In 2014, Maj. Gen. Ross E. Ridge, commander of the Center for Initial Military Training, called the unit one of the best he had seen "across TRADOC, not only in terms of separate and secure, but also motivation and discipline of cadre and Soldiers, and pride in the unit."

With training completed, the battalion's training companies already have inactivated, said Capt. Eduardo Colon, commander of the unit's headquarters company.

Kerwood said he was proud his unit had accomplished its mission to "provide our Army with the most disciplined, physically fit, respectful and relevant warrior mechanics possible" while developing "all of our leaders to ensure they leave Fort Jackson better than they arrived."

The unit's physical fitness regimen also gives Kerwood a sense of pride.

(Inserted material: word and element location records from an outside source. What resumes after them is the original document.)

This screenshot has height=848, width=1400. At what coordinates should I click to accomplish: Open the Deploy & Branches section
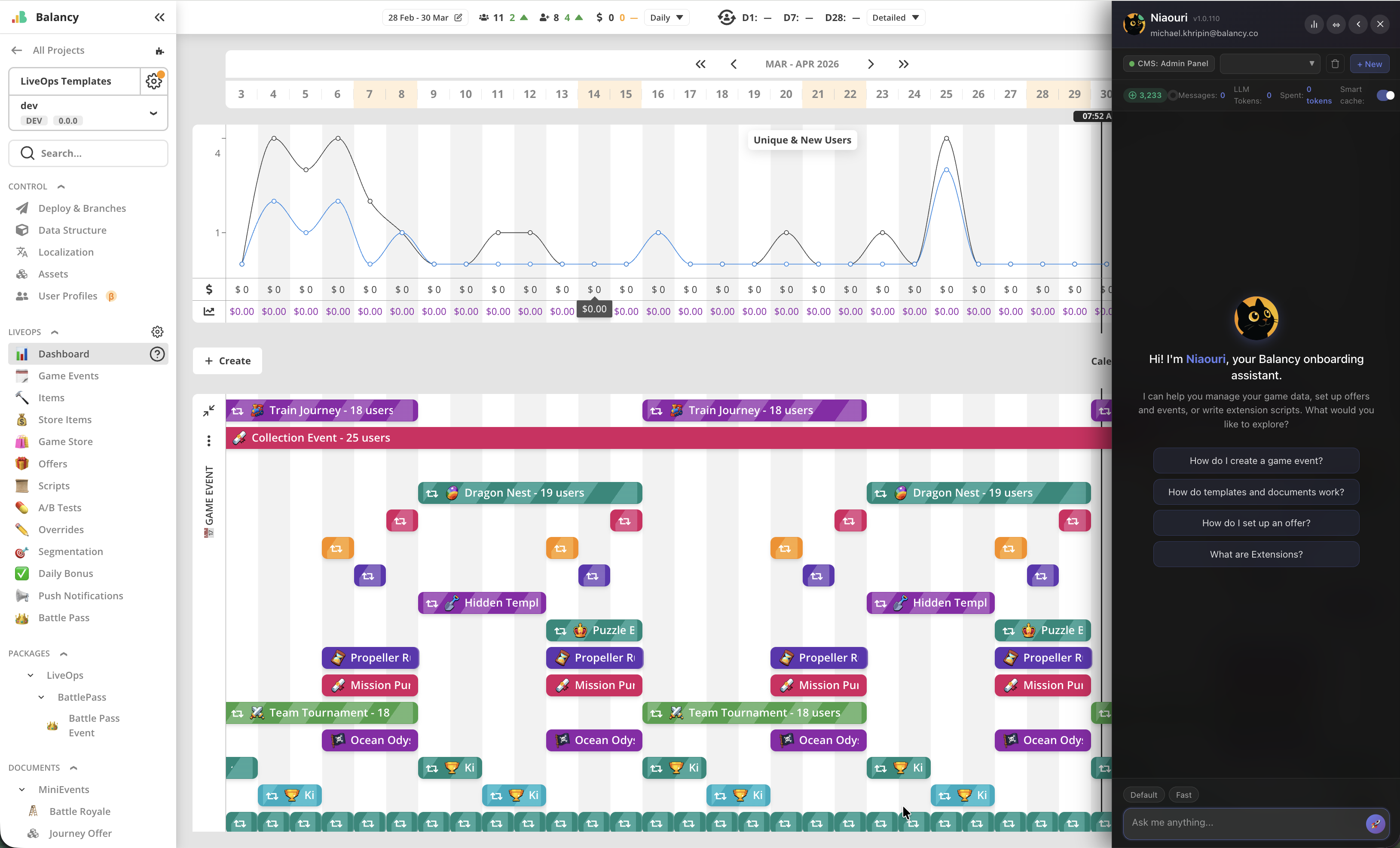(x=82, y=208)
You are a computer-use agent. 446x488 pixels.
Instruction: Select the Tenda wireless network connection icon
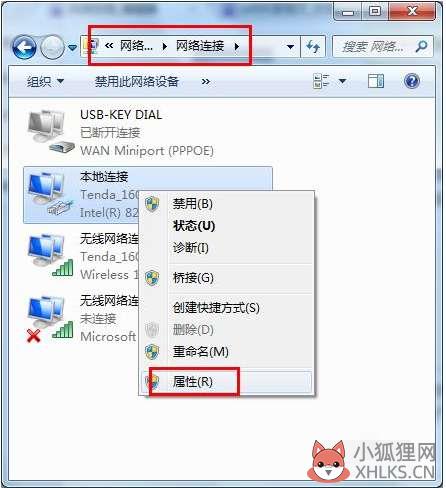click(x=50, y=256)
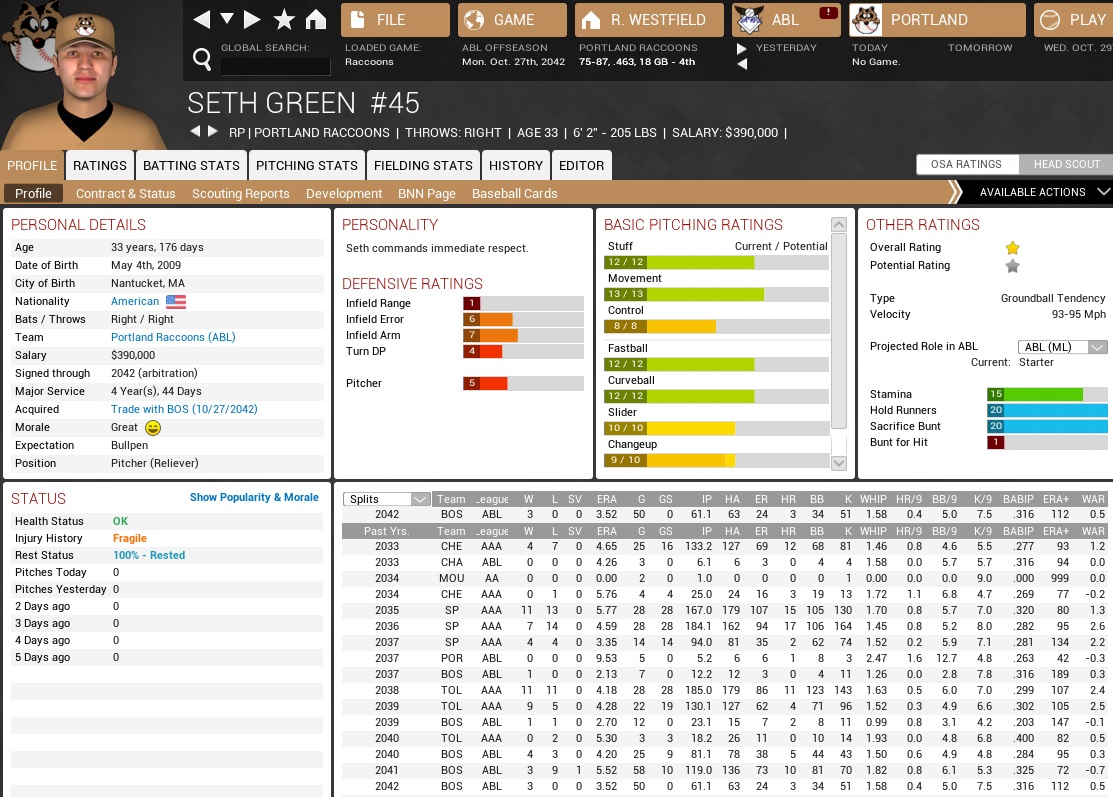Go to next player using right arrow beside RP
This screenshot has height=797, width=1113.
[212, 132]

During its time at Fort Jackson, the battalion was noted students' graduating with high Army Physical Fitness Test scores. All classes had an average score of 261 points during the latest 26 months, with one platoon of 52 trainees averaging 279 points, Colon said. That top score is almost twice what Soldiers need to graduate.

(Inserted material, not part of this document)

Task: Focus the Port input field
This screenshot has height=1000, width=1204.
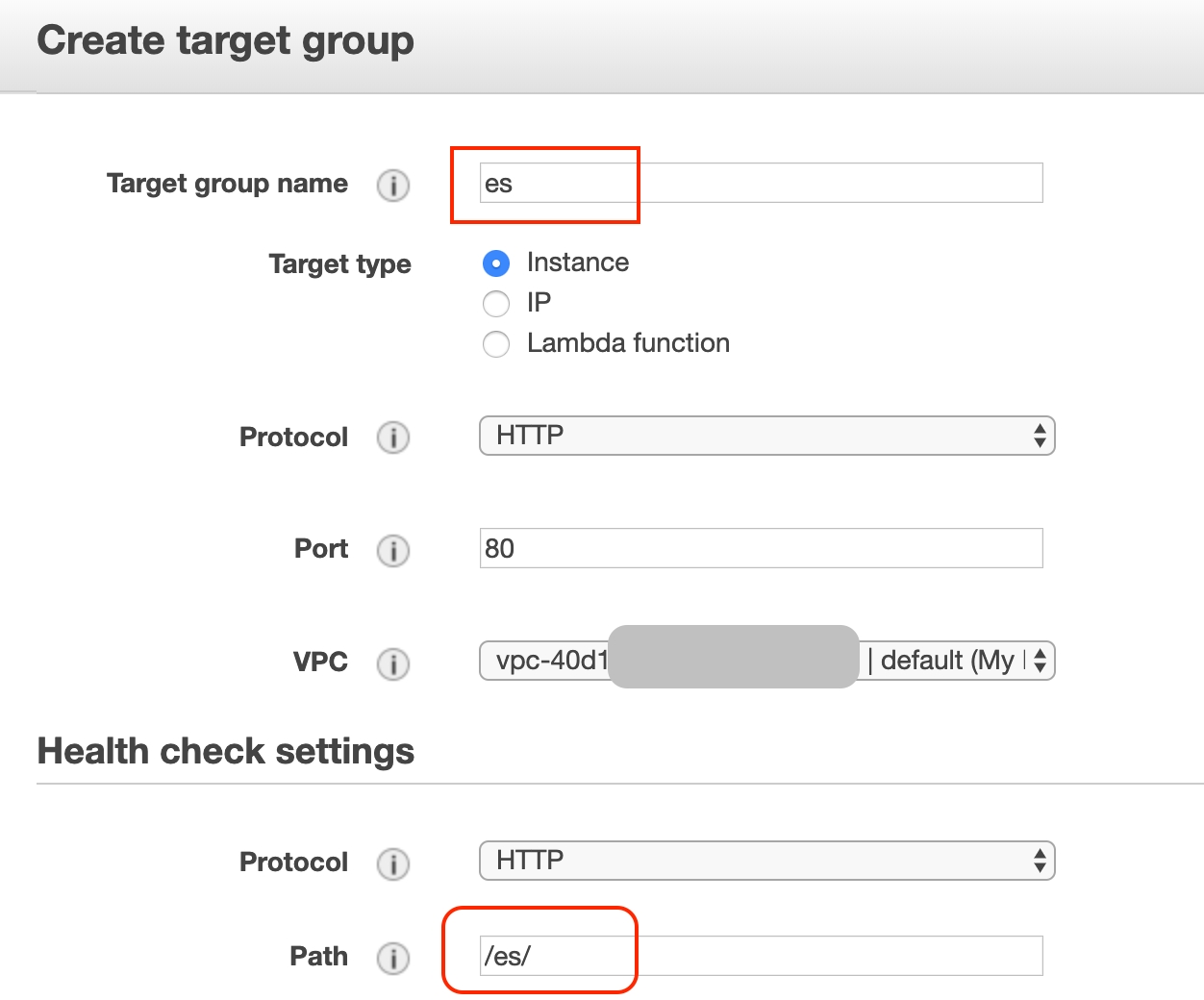Action: [761, 548]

"Inactivation shouldn't be confused with deactivation," said Sgt. 1st Class Travis Bowen, HHC's first sergeant. In Army tradition, an inactivated unit can be reactivated; a deactivated unit usually is gone forever.

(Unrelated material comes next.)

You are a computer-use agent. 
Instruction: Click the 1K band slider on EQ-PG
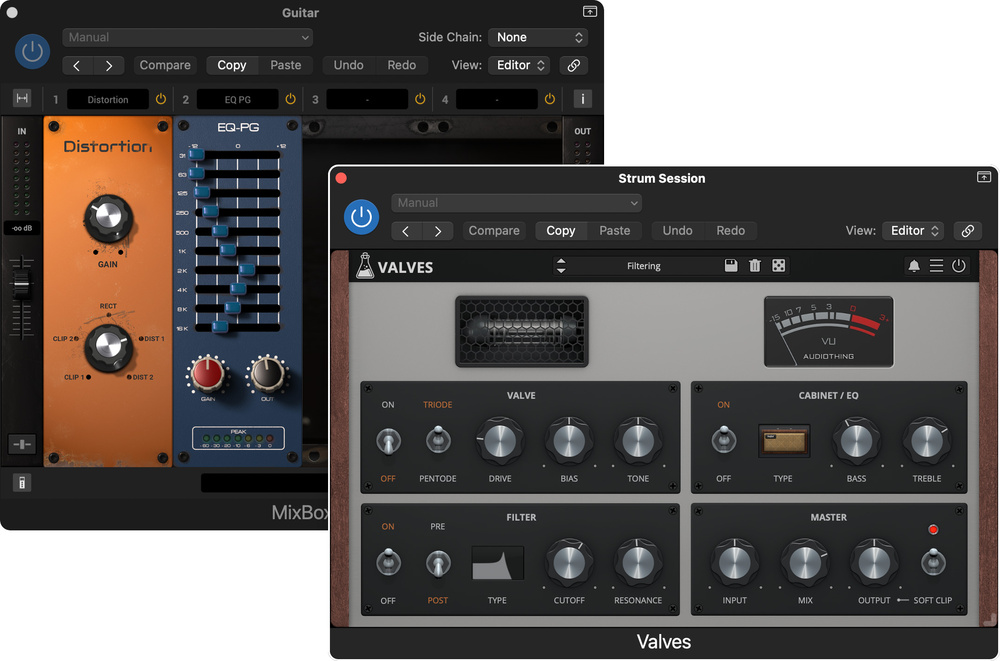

The unit cadre will drop as a result of normal attrition, Bowen said. Some Soldiers will move to other bases; some will retire or leave the service after their enlistments are over; and a few will move to other units around Fort Jackson.

Once the 187th inactivates, it won't fade into memory -- the Army saves all unit historical files.
Army Regulation 870-5, para 7-6 and 7-7 states that once a unit inactivates, its organizational historical files and historical property - including flags and guidons -- are stored under guidance from the Center of Military History.

If a unit is reactivated, it will regain the historical property.

The unit also accomplished one last objective, Kerwood said.

"As our student population dwindled and the inactivation loomed closer," the objective to provide the Army with the best resources possible became clear, he said. Those resources included "facilities to Fort Jackson; equipment, training aids and heraldry items to the Ordnance School and needs of the Army; and disciplined, competent, engaged leaders in support of the Army's personnel needs."